The significant rise in Canadian consumer insolvencies is primarily driven by soaring living costs, particularly in food and housing, outpacing stagnant income growth.
Proactive financial management, such as seeking additional work and consulting professionals early, can help individuals mitigate the risk of insolvency.
Deep dives
Understanding Consumer Insolvency
Consumer insolvency occurs when individuals are unable to pay their debts, manifesting in two primary ways: a cash flow issue or a situation where liabilities exceed assets. In Canada, consumers can either file for bankruptcy or propose a consumer proposal, wherein a debtor negotiates a repayment plan with creditors. This highlights the critical distinction that bankruptcy involves a formal legal process, unlike broader claims of insolvency. The current trend shows a significant rise in consumer insolvencies, which can largely be attributed to economic pressures such as rising costs and stagnant incomes.
The Economic Landscape of Insolvency
Recent data indicates that consumer insolvencies in Canada are on the rise, surpassing pre-pandemic levels but still below the 2008 financial crisis peak. Factors contributing to this increase include soaring living costs, particularly in food and housing, which have escalated faster than income growth. Anecdotal evidence suggests a large portion of the population lives on the financial edge, vulnerable to insolvency with even minor setbacks, such as missing a paycheck. Additionally, many are accruing debt in response to financial pressures, with credit card balances reaching historical highs.

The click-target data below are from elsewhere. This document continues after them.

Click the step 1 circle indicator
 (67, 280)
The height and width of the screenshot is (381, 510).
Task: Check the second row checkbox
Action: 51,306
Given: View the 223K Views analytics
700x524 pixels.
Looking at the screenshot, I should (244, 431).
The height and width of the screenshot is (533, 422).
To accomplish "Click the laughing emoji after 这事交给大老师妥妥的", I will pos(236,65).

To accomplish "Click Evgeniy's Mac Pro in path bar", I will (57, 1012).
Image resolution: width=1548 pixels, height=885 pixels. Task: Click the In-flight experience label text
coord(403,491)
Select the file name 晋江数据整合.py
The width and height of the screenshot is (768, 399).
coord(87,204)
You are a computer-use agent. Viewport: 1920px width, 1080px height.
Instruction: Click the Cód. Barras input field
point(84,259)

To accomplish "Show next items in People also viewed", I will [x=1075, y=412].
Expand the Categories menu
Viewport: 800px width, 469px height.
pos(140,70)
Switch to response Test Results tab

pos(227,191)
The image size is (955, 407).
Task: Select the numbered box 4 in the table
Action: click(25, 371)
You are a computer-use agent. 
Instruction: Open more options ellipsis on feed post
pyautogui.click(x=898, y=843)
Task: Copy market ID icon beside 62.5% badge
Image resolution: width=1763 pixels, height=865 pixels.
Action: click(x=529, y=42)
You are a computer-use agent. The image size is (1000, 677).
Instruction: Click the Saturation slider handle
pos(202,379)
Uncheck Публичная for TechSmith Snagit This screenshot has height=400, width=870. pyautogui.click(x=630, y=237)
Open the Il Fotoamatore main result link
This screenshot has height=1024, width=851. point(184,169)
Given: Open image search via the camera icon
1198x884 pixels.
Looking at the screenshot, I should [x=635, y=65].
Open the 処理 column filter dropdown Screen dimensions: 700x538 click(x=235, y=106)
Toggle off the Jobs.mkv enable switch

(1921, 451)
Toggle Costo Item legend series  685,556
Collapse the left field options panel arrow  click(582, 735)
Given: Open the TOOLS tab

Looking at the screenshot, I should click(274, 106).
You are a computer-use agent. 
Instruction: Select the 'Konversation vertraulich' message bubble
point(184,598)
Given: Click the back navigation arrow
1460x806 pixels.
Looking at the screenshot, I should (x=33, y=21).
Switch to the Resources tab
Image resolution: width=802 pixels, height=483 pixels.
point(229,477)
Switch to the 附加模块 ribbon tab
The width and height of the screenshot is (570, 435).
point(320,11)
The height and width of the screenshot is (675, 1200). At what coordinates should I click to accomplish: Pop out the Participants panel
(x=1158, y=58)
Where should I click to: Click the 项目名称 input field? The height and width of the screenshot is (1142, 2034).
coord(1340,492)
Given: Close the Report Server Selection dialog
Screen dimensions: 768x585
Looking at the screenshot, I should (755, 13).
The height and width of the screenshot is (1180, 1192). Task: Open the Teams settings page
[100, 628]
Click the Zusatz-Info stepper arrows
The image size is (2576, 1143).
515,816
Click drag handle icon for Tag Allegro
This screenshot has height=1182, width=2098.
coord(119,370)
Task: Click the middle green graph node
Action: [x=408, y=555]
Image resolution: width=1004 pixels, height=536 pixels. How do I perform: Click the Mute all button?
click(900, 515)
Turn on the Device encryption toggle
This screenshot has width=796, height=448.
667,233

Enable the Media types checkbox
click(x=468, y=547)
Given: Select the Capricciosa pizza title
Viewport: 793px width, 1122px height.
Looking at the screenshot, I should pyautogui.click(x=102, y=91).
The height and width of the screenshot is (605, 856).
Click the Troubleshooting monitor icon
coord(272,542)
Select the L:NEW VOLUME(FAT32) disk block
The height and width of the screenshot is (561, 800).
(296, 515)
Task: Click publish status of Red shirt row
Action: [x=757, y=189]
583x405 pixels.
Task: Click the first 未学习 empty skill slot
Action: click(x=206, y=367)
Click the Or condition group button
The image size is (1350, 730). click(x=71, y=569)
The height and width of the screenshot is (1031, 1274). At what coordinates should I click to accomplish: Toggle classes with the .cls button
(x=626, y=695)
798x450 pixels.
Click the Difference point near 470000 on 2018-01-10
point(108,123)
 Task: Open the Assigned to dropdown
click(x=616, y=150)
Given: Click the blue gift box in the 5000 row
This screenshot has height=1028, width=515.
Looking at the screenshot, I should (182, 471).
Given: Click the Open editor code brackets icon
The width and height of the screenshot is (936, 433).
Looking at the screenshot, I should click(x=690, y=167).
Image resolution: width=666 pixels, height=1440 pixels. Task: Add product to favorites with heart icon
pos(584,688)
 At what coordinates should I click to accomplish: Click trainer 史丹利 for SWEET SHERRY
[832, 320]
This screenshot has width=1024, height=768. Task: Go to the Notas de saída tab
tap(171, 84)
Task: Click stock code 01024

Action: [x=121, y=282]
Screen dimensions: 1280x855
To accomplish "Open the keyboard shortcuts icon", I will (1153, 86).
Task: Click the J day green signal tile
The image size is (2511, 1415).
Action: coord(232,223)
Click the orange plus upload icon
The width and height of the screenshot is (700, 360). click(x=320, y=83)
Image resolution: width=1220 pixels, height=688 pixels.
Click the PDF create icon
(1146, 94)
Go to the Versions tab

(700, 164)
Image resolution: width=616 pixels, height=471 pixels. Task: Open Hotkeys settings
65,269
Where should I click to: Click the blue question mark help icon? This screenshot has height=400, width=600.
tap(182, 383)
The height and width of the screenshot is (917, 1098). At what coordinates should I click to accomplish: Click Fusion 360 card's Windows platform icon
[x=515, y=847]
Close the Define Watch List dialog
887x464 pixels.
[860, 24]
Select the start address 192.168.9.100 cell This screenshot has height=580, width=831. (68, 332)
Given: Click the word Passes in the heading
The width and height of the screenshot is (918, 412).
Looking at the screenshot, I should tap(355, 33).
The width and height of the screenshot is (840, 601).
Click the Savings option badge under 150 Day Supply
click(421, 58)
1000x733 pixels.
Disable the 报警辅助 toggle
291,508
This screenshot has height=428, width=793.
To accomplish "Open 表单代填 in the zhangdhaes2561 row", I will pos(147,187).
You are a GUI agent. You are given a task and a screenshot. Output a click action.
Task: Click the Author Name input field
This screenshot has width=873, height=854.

Taking Proactive Steps Toward Financial Stability
Individuals facing potential insolvency should proactively assess their financial situations and consider strategies to bolster their income while reducing expenses. Seeking additional work or side hustles can help bridge the gap between income and rising costs, while cost-cutting measures might include downsizing living arrangements or changing transportation methods. It is advised that those experiencing difficulties reach out to financial professionals early on, as seeking help sooner can lead to better outcomes. Financial health is influenced by a lagging effect, meaning that early intervention can often prevent more severe issues down the line.
This episode first aired on October 10, 2024 over at In This Economy?!, our sister show at the Frequency Podcast Network. The show helps Canadians understand the systems behind their money problems so they can make informed decisions about their personal finances. If you like what you hear, please consider giving us a follow!
New data shows that consumer insolvency rates in Canada are approaching highs not seen since the financial crisis of 2008-09. Why are so many Canadians going broke? Will falling interest rates help change that? How can you tell if you're dangerously close to the edge, and what should you do about it if you are? We speak to licensed insolvency trustee, Doug Hoyes, to help understand the rising numbers and current options.